Augusta(SR), poliziotto penitenziario tenta suicidio. Cilla(Confintesa CS): “Poliziotti non tutelati”

“Quello dei poliziotti penitenziari suicidi è un dramma che va avanti da tempo senza segnali di attenzione da parte del Ministero della Giustizia”.

Lo dichiara Matteo Cilla Segretario Generale di Confintesa Comparto Sicurezza in merito all’ennesimo tentativo di suicidio da parte di una appartenente alla Polizia penitenziaria nella caserma del penitenziario di  Augusta.

“Non è accettabile  – continua Matteo Cilla – vedere un servitore dello Stato che si sente violato nel corpo attraverso le aggressioni subite che ormai sono in costante crescita e costretto anche ad operare tra mille difficoltà al limite dei livelli minimi di sicurezza, con turni massacranti e dove, spesso, non vengono loro riconosciuti diritti fondamentali a tutela della loro sicurezza personale.

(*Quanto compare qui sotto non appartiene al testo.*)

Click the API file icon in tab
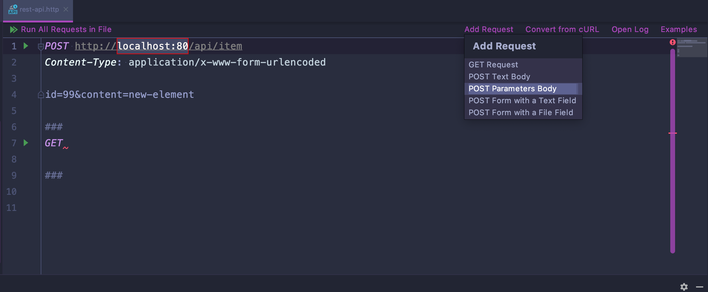The width and height of the screenshot is (708, 292). [13, 10]
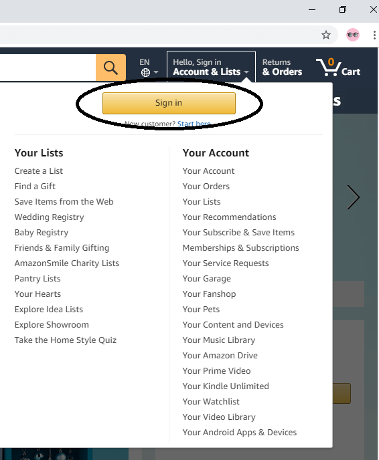Image resolution: width=379 pixels, height=460 pixels.
Task: Restore down the browser window
Action: [343, 9]
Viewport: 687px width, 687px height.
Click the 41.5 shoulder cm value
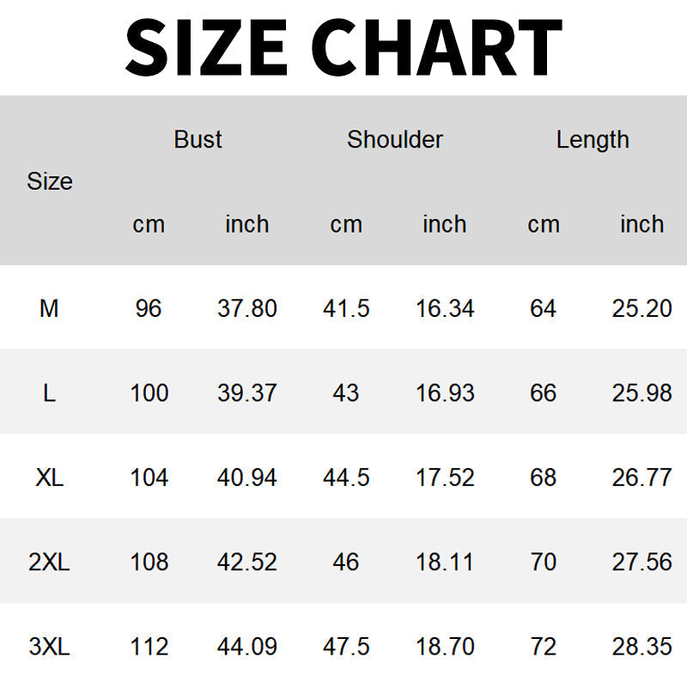pos(346,308)
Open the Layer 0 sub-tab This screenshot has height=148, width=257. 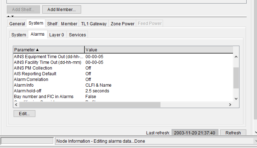click(56, 35)
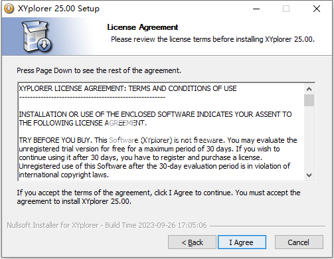Click the empty scrollbar track below the thumb
Screen dimensions: 334x259
[x=309, y=138]
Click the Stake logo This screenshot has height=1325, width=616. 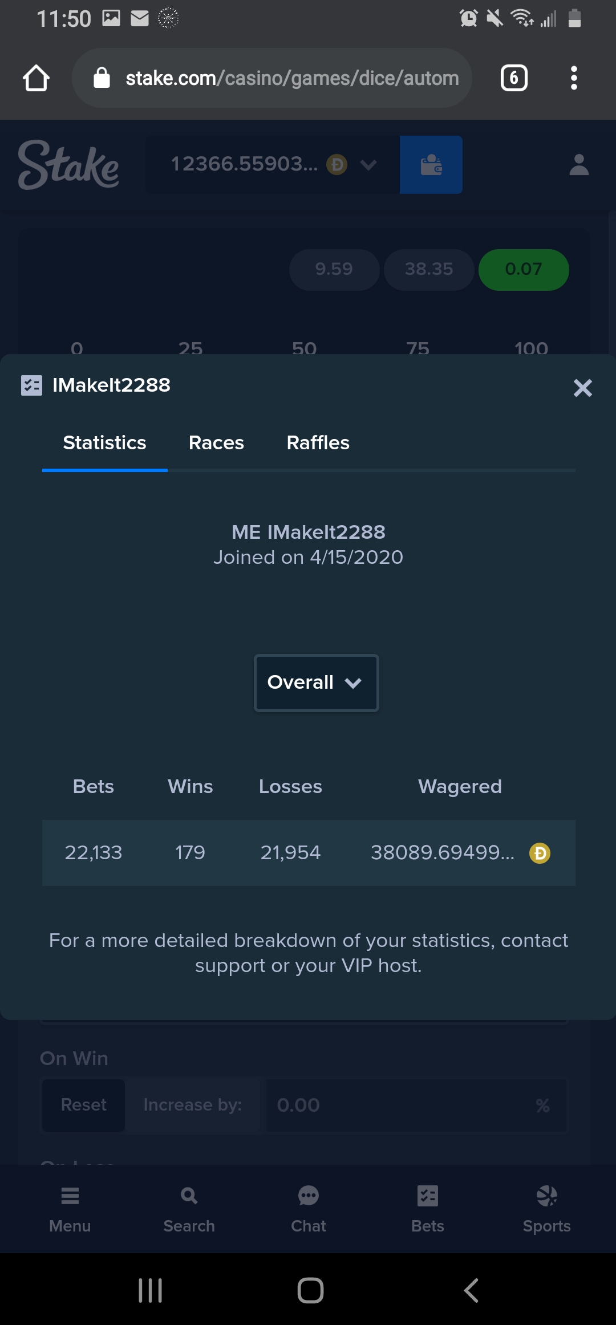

 Come anche hanno evidenziato autorevoli esperti del settore, è necessario strutturare un’apposita direzione medica della Polizia Penitenziaria, composta da medici e da psicologi impegnati a tutelare e promuovere la salute di tutti i dipendenti dell’Amministrazione Penitenziaria.

Lo scorso anno 2021 sono stati 5 i poliziotti penitenziari che si sono tolti la vita, 6 furono nel 2020 e 11 nel 2019.

Confintesa ritiene che oltre ai giusti diritti dei detenuti debbano essere tutelati dallo Stato anche quelli di chi lavora quotidianamente per garantire la sicurezza dei cittadini italiani.

Servono azioni concrete  – conclude il sindacalista – e non le chiacchiere ministeriali e dipartimentali che per evitare queste tragedie non ha fatto e non fa nulla.

Il Dipartimento dell’Amministrazione Penitenziaria e il Ministro della Giustizia intervengano prima che si crei un nuovo caso: Non è più tempo di attendere ma di agire a tutela della Polizia Penitenziaria”.